(Collected data entries)
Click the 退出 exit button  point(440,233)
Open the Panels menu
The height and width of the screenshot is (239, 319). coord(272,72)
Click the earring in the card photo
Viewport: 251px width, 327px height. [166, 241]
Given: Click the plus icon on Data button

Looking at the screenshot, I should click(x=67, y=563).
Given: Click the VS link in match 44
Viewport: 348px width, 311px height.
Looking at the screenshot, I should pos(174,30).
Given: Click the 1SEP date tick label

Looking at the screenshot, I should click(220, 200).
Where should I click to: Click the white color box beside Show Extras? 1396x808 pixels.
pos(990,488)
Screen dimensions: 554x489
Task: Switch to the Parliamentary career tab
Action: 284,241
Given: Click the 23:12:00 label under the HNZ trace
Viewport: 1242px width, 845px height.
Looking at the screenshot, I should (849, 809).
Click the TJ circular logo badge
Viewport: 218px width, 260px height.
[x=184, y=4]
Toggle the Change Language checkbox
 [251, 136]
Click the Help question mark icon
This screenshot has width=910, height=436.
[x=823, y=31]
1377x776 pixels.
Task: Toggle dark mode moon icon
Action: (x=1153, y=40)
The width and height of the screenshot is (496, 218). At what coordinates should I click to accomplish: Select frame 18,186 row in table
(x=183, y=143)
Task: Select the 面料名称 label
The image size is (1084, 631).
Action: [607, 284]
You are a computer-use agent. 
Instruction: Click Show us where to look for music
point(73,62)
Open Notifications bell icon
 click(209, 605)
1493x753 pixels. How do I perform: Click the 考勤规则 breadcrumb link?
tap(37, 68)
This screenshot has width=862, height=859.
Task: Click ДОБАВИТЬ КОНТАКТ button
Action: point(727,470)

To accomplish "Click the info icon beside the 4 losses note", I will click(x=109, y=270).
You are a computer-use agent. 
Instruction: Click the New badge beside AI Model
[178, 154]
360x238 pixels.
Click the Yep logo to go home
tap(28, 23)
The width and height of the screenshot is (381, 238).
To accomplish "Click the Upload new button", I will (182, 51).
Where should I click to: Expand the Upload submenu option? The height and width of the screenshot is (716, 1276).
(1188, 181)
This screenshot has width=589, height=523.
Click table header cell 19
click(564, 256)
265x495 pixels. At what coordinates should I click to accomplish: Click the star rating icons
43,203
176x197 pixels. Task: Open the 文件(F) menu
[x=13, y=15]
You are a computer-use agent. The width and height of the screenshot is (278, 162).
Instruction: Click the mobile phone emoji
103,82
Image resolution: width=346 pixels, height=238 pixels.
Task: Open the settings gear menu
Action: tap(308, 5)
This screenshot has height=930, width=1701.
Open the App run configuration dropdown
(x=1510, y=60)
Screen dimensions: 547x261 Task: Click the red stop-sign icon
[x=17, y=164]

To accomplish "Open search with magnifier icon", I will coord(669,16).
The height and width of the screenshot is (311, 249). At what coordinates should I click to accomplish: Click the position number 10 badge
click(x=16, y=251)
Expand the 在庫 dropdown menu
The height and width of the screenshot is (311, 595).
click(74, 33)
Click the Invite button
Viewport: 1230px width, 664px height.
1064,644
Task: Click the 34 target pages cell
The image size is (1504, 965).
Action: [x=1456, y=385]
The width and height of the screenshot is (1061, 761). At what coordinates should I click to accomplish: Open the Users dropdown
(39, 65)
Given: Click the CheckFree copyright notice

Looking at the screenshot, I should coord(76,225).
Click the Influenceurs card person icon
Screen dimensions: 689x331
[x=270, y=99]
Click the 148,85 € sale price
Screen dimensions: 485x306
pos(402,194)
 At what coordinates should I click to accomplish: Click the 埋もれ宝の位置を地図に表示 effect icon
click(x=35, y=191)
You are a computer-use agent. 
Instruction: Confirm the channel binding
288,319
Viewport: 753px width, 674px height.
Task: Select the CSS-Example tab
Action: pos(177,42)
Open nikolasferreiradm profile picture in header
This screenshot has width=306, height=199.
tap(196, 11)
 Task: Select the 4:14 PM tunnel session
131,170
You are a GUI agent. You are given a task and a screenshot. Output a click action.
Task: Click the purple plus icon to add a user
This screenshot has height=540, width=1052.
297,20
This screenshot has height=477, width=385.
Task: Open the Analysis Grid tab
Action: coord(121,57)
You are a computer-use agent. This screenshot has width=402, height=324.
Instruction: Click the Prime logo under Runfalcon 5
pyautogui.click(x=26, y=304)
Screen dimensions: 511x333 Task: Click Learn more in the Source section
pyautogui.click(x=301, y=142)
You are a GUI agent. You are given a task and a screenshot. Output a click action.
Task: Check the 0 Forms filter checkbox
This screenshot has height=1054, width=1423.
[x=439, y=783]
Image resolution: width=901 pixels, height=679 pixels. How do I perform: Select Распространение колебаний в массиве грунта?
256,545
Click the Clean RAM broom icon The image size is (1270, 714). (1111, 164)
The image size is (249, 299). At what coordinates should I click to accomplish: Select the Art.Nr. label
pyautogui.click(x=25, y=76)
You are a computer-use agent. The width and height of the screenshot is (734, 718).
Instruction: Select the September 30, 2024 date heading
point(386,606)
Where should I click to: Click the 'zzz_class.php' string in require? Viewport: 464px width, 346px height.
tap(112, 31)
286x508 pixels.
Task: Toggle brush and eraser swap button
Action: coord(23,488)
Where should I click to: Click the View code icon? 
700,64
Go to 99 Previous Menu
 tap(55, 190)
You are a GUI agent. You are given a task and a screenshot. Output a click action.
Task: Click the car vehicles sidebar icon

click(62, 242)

*TASK DETAILS:* Give again exactly, and only, the lines above starting at the one with "Click the earring in the card photo" and ending at the one with "Given: Click the 23:12:00".

*EXERCISE RESPONSE:*
Click the earring in the card photo
Viewport: 251px width, 327px height. [166, 241]
Given: Click the plus icon on Data button

Looking at the screenshot, I should click(x=67, y=563).
Given: Click the VS link in match 44
Viewport: 348px width, 311px height.
Looking at the screenshot, I should pos(174,30).
Given: Click the 1SEP date tick label

Looking at the screenshot, I should click(220, 200).
Where should I click to: Click the white color box beside Show Extras? 1396x808 pixels.
pos(990,488)
Screen dimensions: 554x489
Task: Switch to the Parliamentary career tab
Action: 284,241
Given: Click the 23:12:00 label under the HNZ trace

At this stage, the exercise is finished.